Recessionista fashion : Of “Geeks and Yankees”
And speaking of youth, the consensus seems to be that haute couture is no longer in style among Japan’s under-30 crowd. Walk down the streets of Tokyo today, and you’ll notice three general types of youth, with small subgroups scattered between: first is the “Yankee” (delinquent/gang), with their trademark bleached blond hair, orange-tan skin, black clothes and colored blue/green/amber contact lenses. Second is the “Simple” type, with neutral, shapeless shirts, low-key brownish hair and relaxed footwear of no particular brand. Third is the “Geek”, who looks a lot like the “Simple” except with colorful high-tech sneakers, a plaid shirt, but with the glaring lack of hair dye or notable hairstyle. These three groups are the core of “Recessionista” fashion, which has sprung up with Japan’s struggling economy. These youth spend less on clothes and take little interest in London Fashion Week, but without a doubt, are the driving force behind Japan’s apparel industry today.
Rather than posh Burberry coats, young fashionable men are opting for “Suka-jan” jackets—a must-have “yankee” item that’s short for Yokosuka (a region known for biker gangs) and Jacket/Jumper. Looking like a college football jacket with elaborately embroidered Japanese calligraphy and traditional motifs (tigers, cherry blossoms, dragons), the “suka-jan” exudes bad-ass cool and defies Euro-chic that guys once aspired to; that is, back when people had money to spare. Girls of the yankee variety also wear the suka-jan, paired with ultra-short miniskirts or sweatpants, along with colorful sneakers.
While many still frown upon yankee fashion, their lifestyle has surprising support among scholars, who say that yankees—who often marry early, have kids, and settle for low-wage but honest jobs—are far healthier than the suit-clad elite who remain single into their thirties while working 60 hour-weeks in high-stress jobs.
They eat organic, avoid flashy logos and buy everything from Uniqlo and MUJI. Highlighted in this year’s bestseller “No Logo Japan”, the “Simple” Japanese youth are seen as a backlash against the “Chanelers” (Chanel-wearers) and “Gucchers” (Gucci fanatics) of yesterday; preferring the down-to-earth aesthetic over stylish looks off the catwalk. Just because they’re not wearing 30,000 yen jeans, however, doesn’t mean they’re not equally picky about their clothing. The “simple” crowd meticulously checks the origin of their clothing (the way a Chaneler checks for the “Made in France” label) to make sure that their clothes are eco-friendly and sweatshop-free. These youth value the gaping blank space on their jeans in the same way that Levis’ fans value the red tag on their denim.
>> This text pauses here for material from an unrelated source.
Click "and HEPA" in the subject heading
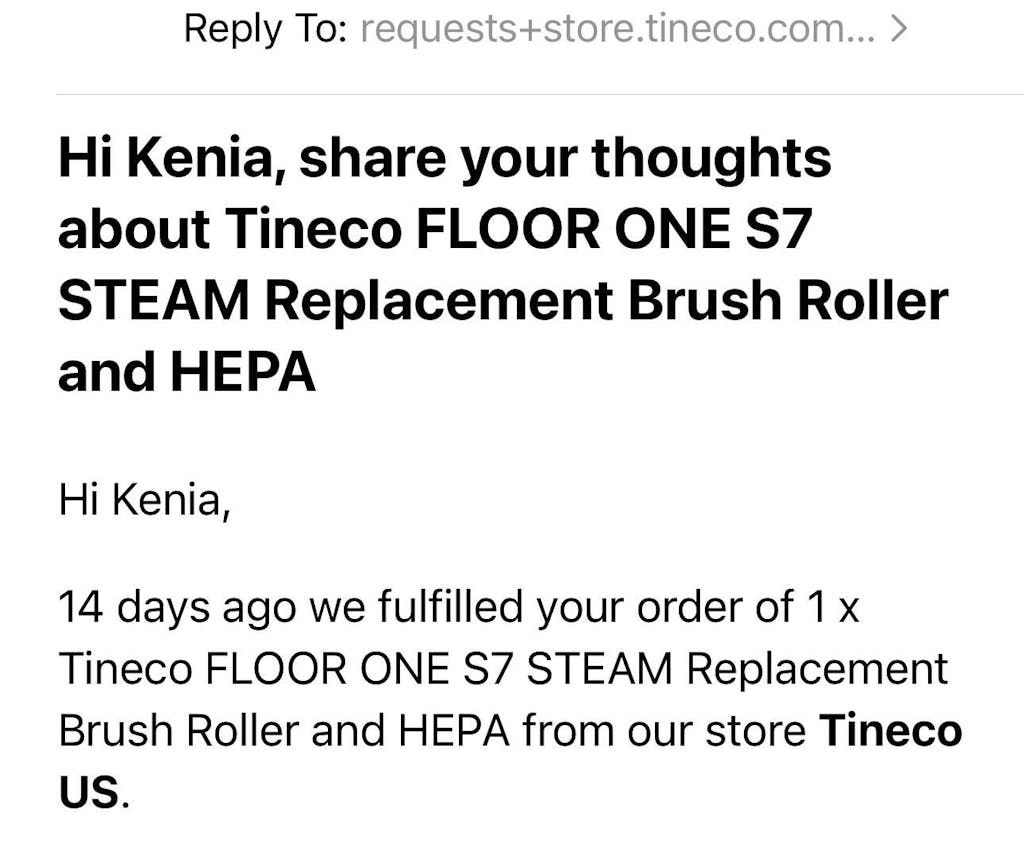Viewport: 1024px width, 853px height. pos(187,373)
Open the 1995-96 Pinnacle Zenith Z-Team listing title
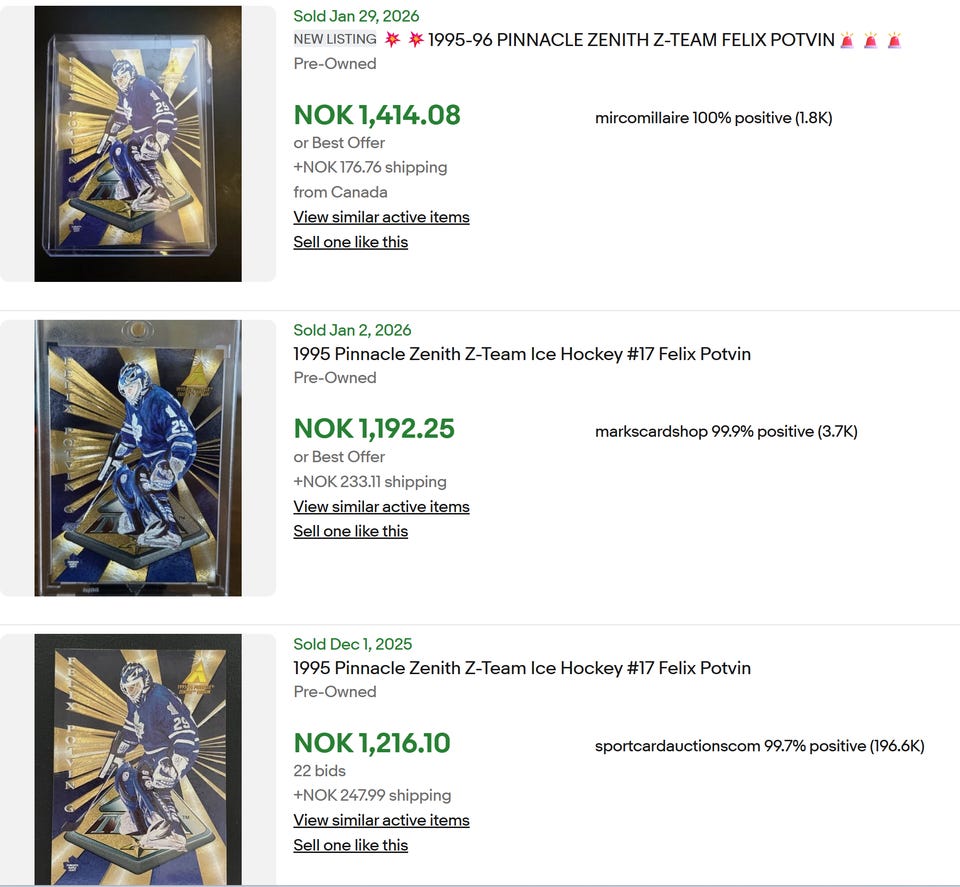The image size is (960, 887). 631,40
The kings of recessionista fashion, however, are the “geeks,” who have been on the cutting edge of this trend for years, with their tendency to spend the minimum possible on clothes, while splurging on their hobbies. While there’s no set trend for this group, they’re recognizable for their functional lightweight backpacks, all-purpose hiking jackets (gore-tex and hooded, allowing for long lineups in the rain), and sneakers/running shoes that allow long-distance walking 365 days a year. Geek fashion items can be worn for years without ever going out of style, because they’re never really in style to begin with.
See more Japanese street fashion at The Japanese Street Report (japanesestreetreport.blogspot.com)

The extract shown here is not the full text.